The passenger side floor pan has been welded in. I used the same technique that I used on the driver's side. Secure the pan over the existing opening using self tapping screws, cut along the edge of the new pan with and air-saw and tack weld every couple of inches removing the screws as you go. When you make it to the end the old rusted section falls on the ground and you have the new pan tacked in with a gap the width of the saw blade and ready for a butt weld.(stole that idea from someone on the forum, I'd give them credit if I could find the post)
Getting the rear axle cleaned, painted and reassembled is taking longer than expected. Taking the shafts to the machine shop today to get new bearings pressed on. Still trying to figure out the backing plate and bearing retainer gasket set up. From reading the forums it looks like the gaskets are mainly to keep brake dust out of the axle housing and to also help dampen sound and vibrations to/from the brakes. Did get the diff painted and put back on with a new gasket. New axle seals installed and new center brake line.
Keeping the local machine shop busy. Just got drums turned and axle bearings pressed on. Rear axle is back together, painted and brakes installed. (forgot how much I hate drum brakes) I'm going to put it back on the leaf springs that it had for now. I'm not sure if they are stock or not, but the plan is replace them eventually but get it back to rolling status for now.
Thanks to everyone that helped me out (in another thread) on brake drum size and ID.
Worked on a couple of different projects over the last couple of days. A while back I ordered the roller spring perch kit from Dazecars.com. I spent a couple of hours converting my original worn out FOMOCO perches in to shiny new roller types. Daze sent everything I needed in the kit and I printed the instructions from the website. Overall it was a pretty straight forward task. Also test fit the trunk floor and gas tank.
Trunk floor pieces have been drilled for spot welds, sprayed with weld-thru primer, measured, fitted, refitted and finally welded in to placed. They were a pretty good fit for cheap aftermarket pieces. Still required a little massaging and trimming, but nothing significant. The gas tank fits square and the pre-drilled holes on it line up with the pre-drilled holes on the trunk pieces. Final install of the tank should be less trouble than expected.
Also spent a little time mocking up the taillight panel and trying to get it centered and even. I am going to have to do the quarter panels soon, but I think if I have the taillight panel in its proper place it will help with the getting the quarter panels in the correct locations.
Lastly, I picked up a set of 67/68 GT wheels that my dad had laying around. The paint was flaking and they had minor surface rust. Started a quick refurb on them last weekend. They'll be sprayed with rattle can Argent Silver.
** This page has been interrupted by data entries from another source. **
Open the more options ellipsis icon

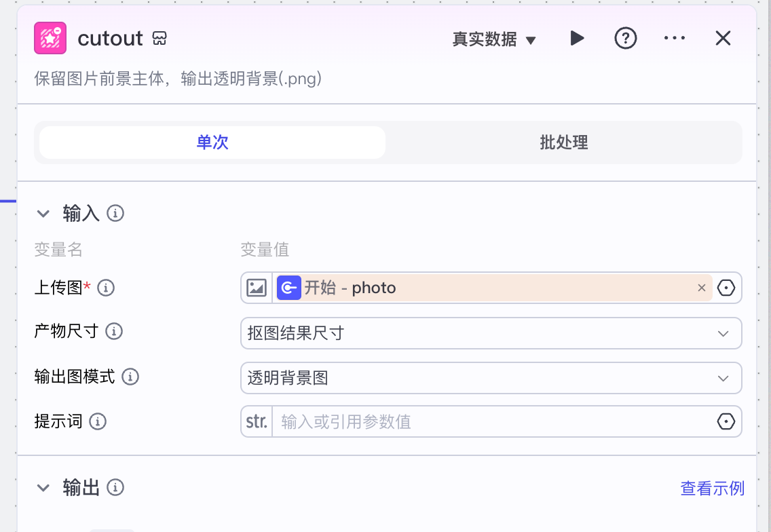tap(675, 38)
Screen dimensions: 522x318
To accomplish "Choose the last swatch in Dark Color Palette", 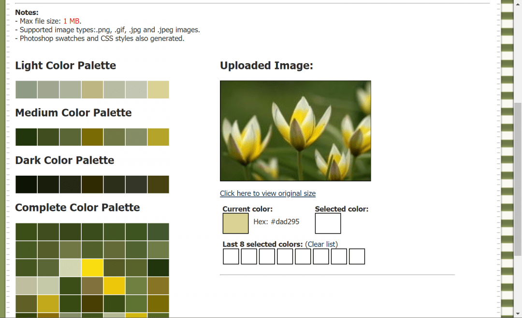I will [158, 184].
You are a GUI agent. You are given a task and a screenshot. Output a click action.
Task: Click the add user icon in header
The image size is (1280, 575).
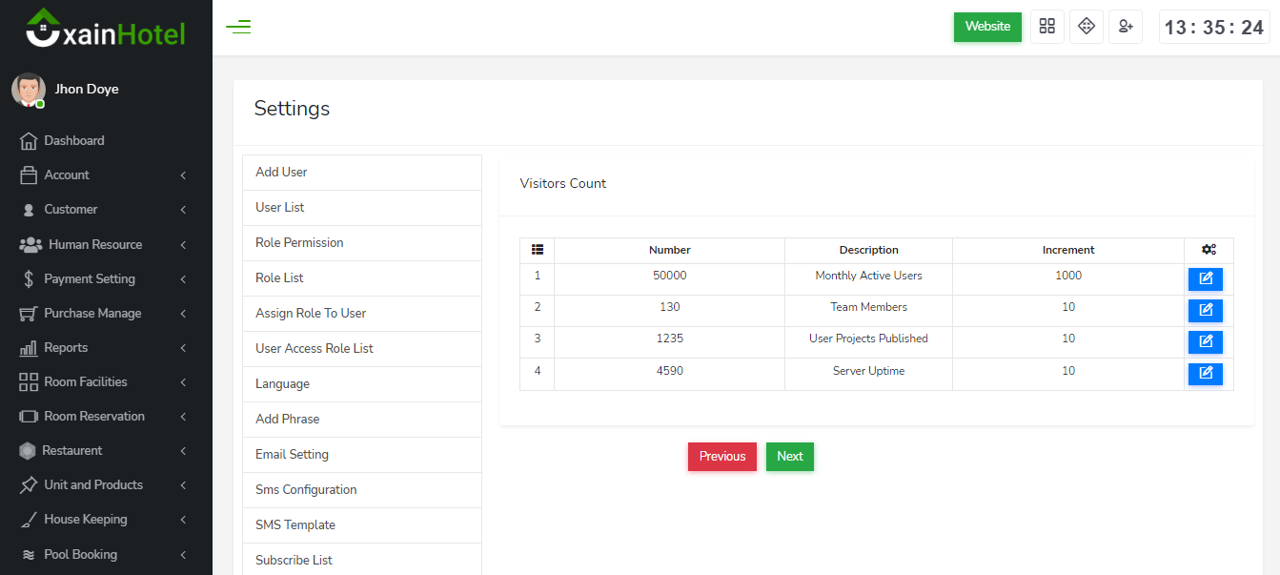click(x=1125, y=27)
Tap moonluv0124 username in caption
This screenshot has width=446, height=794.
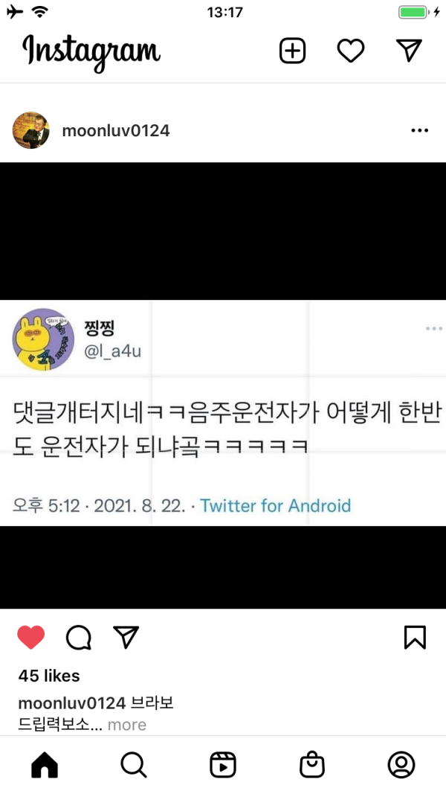tap(72, 703)
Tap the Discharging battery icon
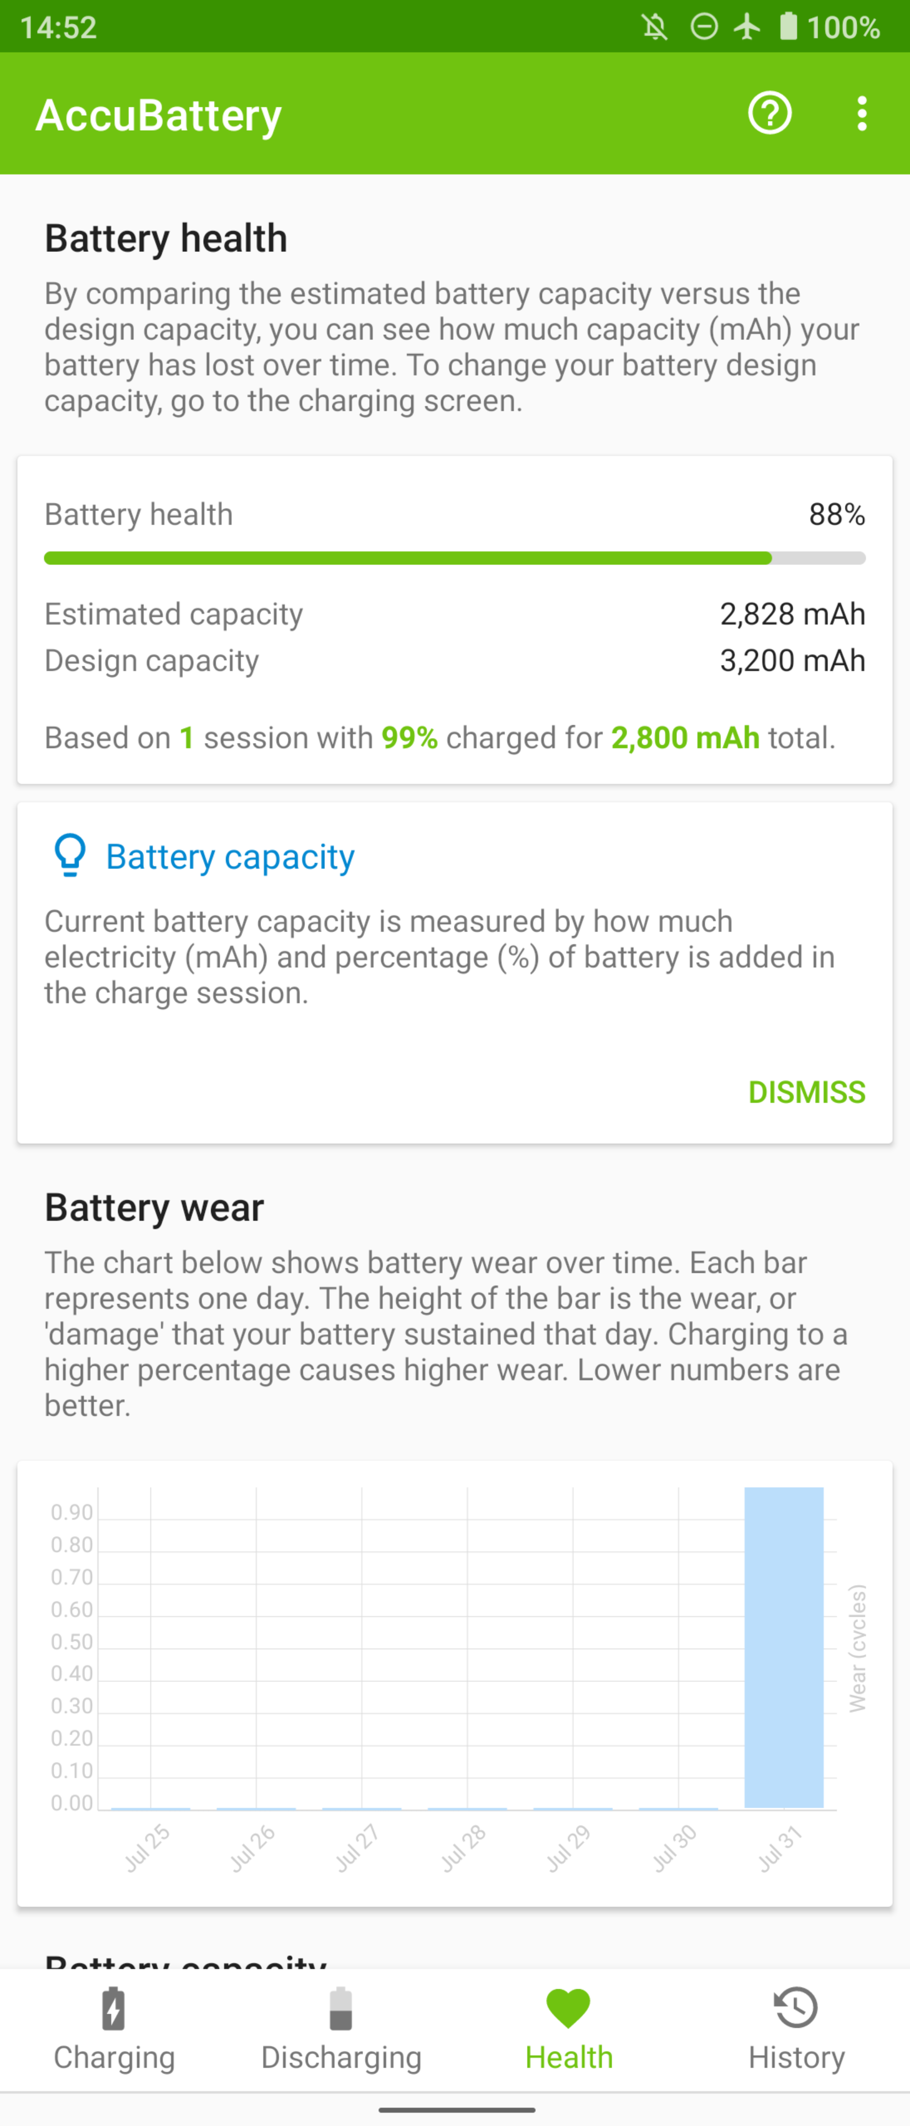The width and height of the screenshot is (910, 2126). point(341,2009)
I finally got around to pulling this thing out and getting my Dustless Blaster a hold of it. I knew that it would take longer than normal because of all the body filler that was baked on from 30 years in the sun. It was slow, but the blaster cut right through it. The dents you can see in the "After" photos are what was covered by the body filler. There was no warping caused from the blasting process.
Both quarter panels and the deck lid will be replaced. They were blasted mainly for practice and for some better before/after pictures.